Saved entries
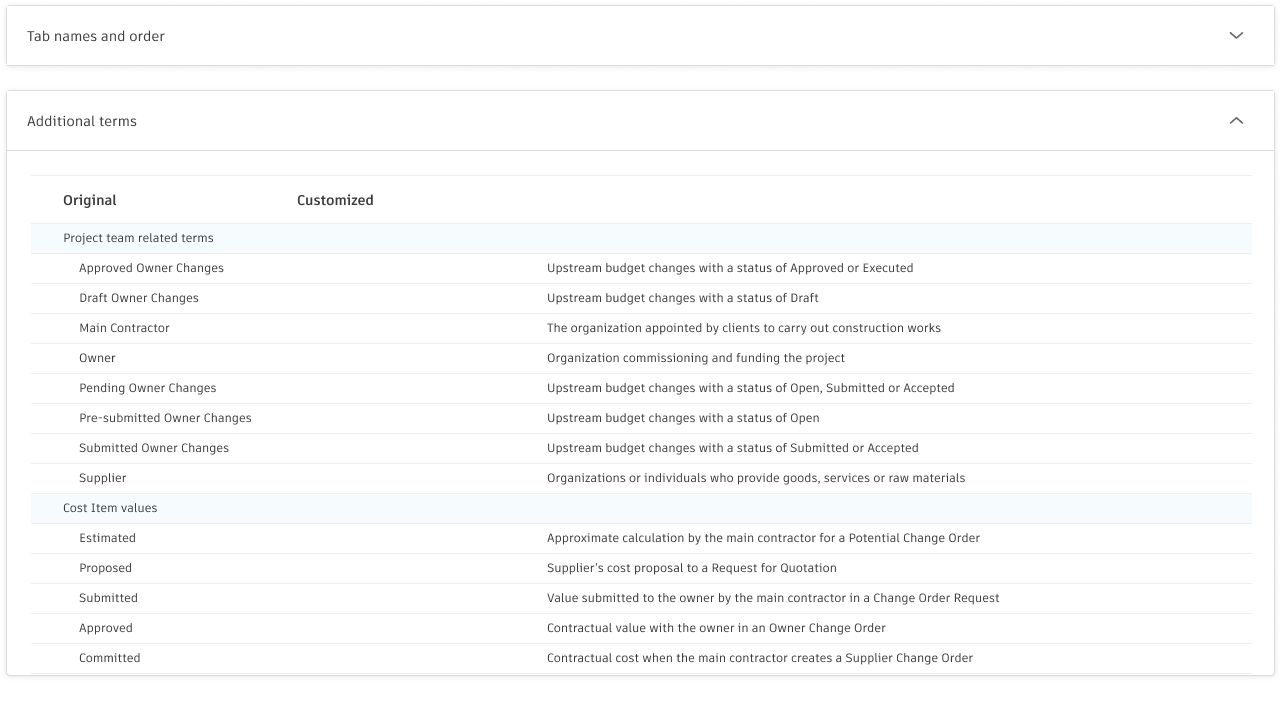Click the Project team related terms group

click(x=138, y=238)
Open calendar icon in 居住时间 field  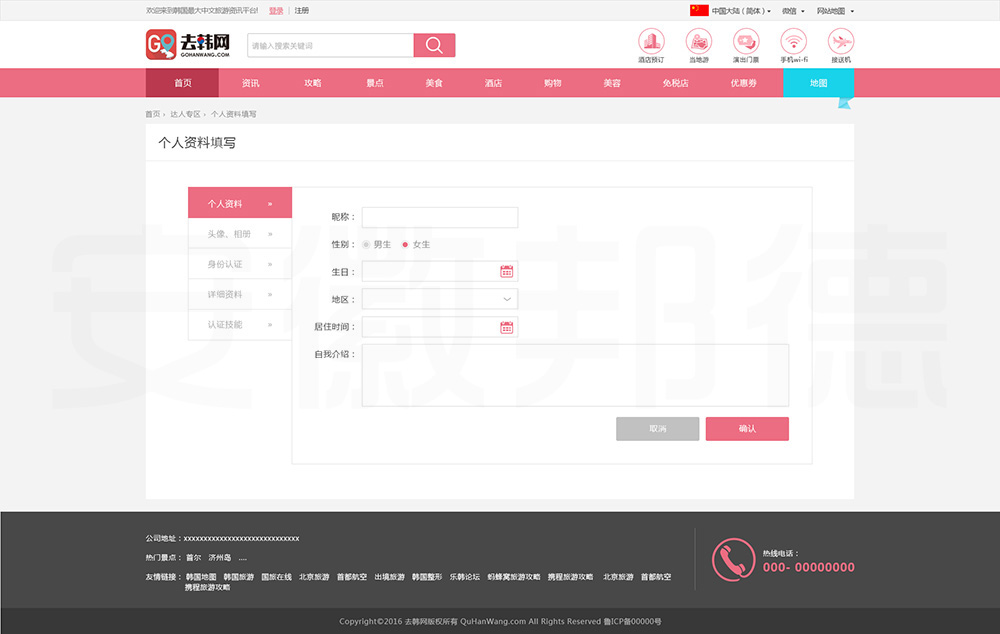coord(506,327)
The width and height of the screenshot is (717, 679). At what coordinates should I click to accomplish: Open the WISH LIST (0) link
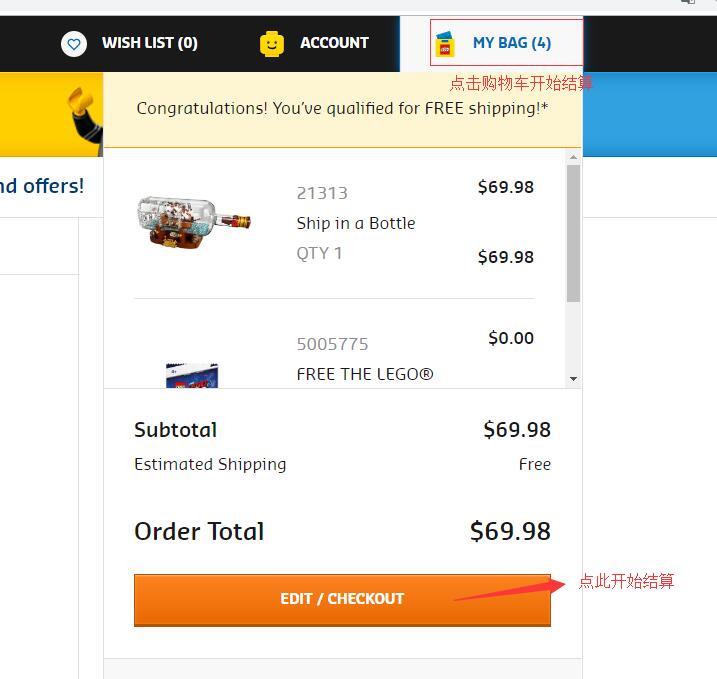pos(149,43)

# EXERCISE INSTRUCTIONS
Rewrite the stretch from the line containing "The width and" through the end of the records, requests included, with each coordinate in the answers multiplied by 0.25 and rounded to a whole number, halves rounded up. Omit the pictures from your answer.

# RESPONSE TO THIS EXERCISE
The width and height of the screenshot is (717, 679). At what coordinates should I click to accomplish: Open the WISH LIST (0) link
pos(37,11)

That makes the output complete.